Objective – Arrange every line of the listing below as a Markdown table with the columns Row and Line, numbering each line in order and leaving out blank lines.

——————————

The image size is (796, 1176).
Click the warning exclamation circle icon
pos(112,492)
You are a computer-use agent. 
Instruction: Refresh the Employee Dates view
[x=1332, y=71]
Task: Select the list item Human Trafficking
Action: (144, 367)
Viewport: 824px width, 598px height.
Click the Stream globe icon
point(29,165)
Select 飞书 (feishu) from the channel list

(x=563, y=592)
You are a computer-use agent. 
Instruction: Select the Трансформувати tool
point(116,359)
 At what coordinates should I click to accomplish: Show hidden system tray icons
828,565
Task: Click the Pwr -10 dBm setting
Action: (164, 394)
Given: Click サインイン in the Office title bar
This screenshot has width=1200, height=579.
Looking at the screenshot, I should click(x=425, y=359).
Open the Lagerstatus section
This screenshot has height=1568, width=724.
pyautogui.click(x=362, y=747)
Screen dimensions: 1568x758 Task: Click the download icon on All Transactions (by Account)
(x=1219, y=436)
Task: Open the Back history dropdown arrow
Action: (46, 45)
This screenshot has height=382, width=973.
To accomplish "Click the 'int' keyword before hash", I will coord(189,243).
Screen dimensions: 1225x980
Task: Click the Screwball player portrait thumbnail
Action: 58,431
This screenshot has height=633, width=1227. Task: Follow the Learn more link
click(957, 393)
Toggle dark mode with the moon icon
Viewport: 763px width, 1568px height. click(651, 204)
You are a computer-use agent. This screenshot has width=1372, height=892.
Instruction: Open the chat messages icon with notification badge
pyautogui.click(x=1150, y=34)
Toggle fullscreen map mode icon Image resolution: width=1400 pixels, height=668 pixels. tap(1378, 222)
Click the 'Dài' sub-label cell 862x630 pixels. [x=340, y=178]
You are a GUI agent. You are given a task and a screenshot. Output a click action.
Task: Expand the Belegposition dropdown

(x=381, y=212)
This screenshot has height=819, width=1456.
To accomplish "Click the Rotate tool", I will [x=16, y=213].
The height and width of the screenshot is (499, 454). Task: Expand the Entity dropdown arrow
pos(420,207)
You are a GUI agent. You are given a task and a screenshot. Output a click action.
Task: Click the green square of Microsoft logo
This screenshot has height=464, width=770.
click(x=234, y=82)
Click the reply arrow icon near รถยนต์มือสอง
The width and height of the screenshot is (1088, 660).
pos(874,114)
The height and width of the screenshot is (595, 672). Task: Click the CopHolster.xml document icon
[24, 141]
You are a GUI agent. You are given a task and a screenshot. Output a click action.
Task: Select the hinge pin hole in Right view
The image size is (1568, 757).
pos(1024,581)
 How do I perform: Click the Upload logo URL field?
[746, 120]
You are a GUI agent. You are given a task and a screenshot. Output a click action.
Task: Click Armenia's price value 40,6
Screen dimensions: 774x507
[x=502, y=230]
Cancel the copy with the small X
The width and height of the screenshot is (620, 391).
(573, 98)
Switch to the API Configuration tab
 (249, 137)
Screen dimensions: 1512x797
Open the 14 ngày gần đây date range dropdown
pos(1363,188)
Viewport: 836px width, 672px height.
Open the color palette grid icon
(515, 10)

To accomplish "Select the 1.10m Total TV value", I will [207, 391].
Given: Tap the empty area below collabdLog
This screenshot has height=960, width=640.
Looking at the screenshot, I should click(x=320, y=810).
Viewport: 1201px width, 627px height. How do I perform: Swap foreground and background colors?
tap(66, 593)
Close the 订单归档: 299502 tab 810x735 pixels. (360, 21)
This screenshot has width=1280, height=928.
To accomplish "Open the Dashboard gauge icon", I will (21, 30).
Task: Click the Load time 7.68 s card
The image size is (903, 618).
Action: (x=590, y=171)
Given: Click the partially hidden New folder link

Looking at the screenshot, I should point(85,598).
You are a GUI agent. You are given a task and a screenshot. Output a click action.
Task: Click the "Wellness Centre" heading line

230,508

——————————

Complete answer –
| Row | Line |
|---|---|
| 1 | The image size is (796, 1176). |
| 2 | Click the warning exclamation circle icon |
| 3 | pos(112,492) |
| 4 | You are a computer-use agent.  |
| 5 | Instruction: Refresh the Employee Dates view |
| 6 | [x=1332, y=71] |
| 7 | Task: Select the list item Human Trafficking |
| 8 | Action: (144, 367) |
| 9 | Viewport: 824px width, 598px height. |
| 10 | Click the Stream globe icon |
| 11 | point(29,165) |
| 12 | Select 飞书 (feishu) from the channel list |
| 13 | (x=563, y=592) |
| 14 | You are a computer-use agent.  |
| 15 | Instruction: Select the Трансформувати tool |
| 16 | point(116,359) |
| 17 |  At what coordinates should I click to accomplish: Show hidden system tray icons |
| 18 | 828,565 |
| 19 | Task: Click the Pwr -10 dBm setting |
| 20 | Action: (164, 394) |
| 21 | Given: Click サインイン in the Office title bar |
| 22 | This screenshot has width=1200, height=579. |
| 23 | Looking at the screenshot, I should click(x=425, y=359). |
| 24 | Open the Lagerstatus section |
| 25 | This screenshot has height=1568, width=724. |
| 26 | pyautogui.click(x=362, y=747) |
| 27 | Screen dimensions: 1568x758 Task: Click the download icon on All Transactions (by Account) |
| 28 | (x=1219, y=436) |
| 29 | Task: Open the Back history dropdown arrow |
| 30 | Action: (46, 45) |
| 31 | This screenshot has height=382, width=973. |
| 32 | To accomplish "Click the 'int' keyword before hash", I will coord(189,243). |
| 33 | Screen dimensions: 1225x980 |
| 34 | Task: Click the Screwball player portrait thumbnail |
| 35 | Action: 58,431 |
| 36 | This screenshot has height=633, width=1227. Task: Follow the Learn more link |
| 37 | click(957, 393) |
| 38 | Toggle dark mode with the moon icon |
| 39 | Viewport: 763px width, 1568px height. click(651, 204) |
| 40 | You are a computer-use agent. This screenshot has width=1372, height=892. |
| 41 | Instruction: Open the chat messages icon with notification badge |
| 42 | pyautogui.click(x=1150, y=34) |
| 43 | Toggle fullscreen map mode icon Image resolution: width=1400 pixels, height=668 pixels. tap(1378, 222) |
| 44 | Click the 'Dài' sub-label cell 862x630 pixels. [x=340, y=178] |
| 45 | You are a GUI agent. You are given a task and a screenshot. Output a click action. |
| 46 | Task: Expand the Belegposition dropdown |
| 47 | (x=381, y=212) |
| 48 | This screenshot has height=819, width=1456. |
| 49 | To accomplish "Click the Rotate tool", I will [x=16, y=213]. |
| 50 | The height and width of the screenshot is (499, 454). Task: Expand the Entity dropdown arrow |
| 51 | pos(420,207) |
| 52 | You are a GUI agent. You are given a task and a screenshot. Output a click action. |
| 53 | Task: Click the green square of Microsoft logo |
| 54 | This screenshot has height=464, width=770. |
| 55 | click(x=234, y=82) |
| 56 | Click the reply arrow icon near รถยนต์มือสอง |
| 57 | The width and height of the screenshot is (1088, 660). |
| 58 | pos(874,114) |
| 59 | The height and width of the screenshot is (595, 672). Task: Click the CopHolster.xml document icon |
| 60 | [24, 141] |
| 61 | You are a GUI agent. You are given a task and a screenshot. Output a click action. |
| 62 | Task: Select the hinge pin hole in Right view |
| 63 | The image size is (1568, 757). |
| 64 | pos(1024,581) |
| 65 |  How do I perform: Click the Upload logo URL field? |
| 66 | [746, 120] |
| 67 | You are a GUI agent. You are given a task and a screenshot. Output a click action. |
| 68 | Task: Click Armenia's price value 40,6 |
| 69 | Screen dimensions: 774x507 |
| 70 | [x=502, y=230] |
| 71 | Cancel the copy with the small X |
| 72 | The width and height of the screenshot is (620, 391). |
| 73 | (573, 98) |
| 74 | Switch to the API Configuration tab |
| 75 |  (249, 137) |
| 76 | Screen dimensions: 1512x797 |
| 77 | Open the 14 ngày gần đây date range dropdown |
| 78 | pos(1363,188) |
| 79 | Viewport: 836px width, 672px height. |
| 80 | Open the color palette grid icon |
| 81 | (515, 10) |
| 82 | To accomplish "Select the 1.10m Total TV value", I will [207, 391]. |
| 83 | Given: Tap the empty area below collabdLog |
| 84 | This screenshot has height=960, width=640. |
| 85 | Looking at the screenshot, I should click(x=320, y=810). |
| 86 | Viewport: 1201px width, 627px height. How do I perform: Swap foreground and background colors? |
| 87 | tap(66, 593) |
| 88 | Close the 订单归档: 299502 tab 810x735 pixels. (360, 21) |
| 89 | This screenshot has width=1280, height=928. |
| 90 | To accomplish "Open the Dashboard gauge icon", I will (21, 30). |
| 91 | Task: Click the Load time 7.68 s card |
| 92 | The image size is (903, 618). |
| 93 | Action: (x=590, y=171) |
| 94 | Given: Click the partially hidden New folder link |
| 95 | Looking at the screenshot, I should point(85,598). |
| 96 | You are a GUI agent. You are given a task and a screenshot. Output a click action. |
| 97 | Task: Click the "Wellness Centre" heading line |
| 98 | 230,508 |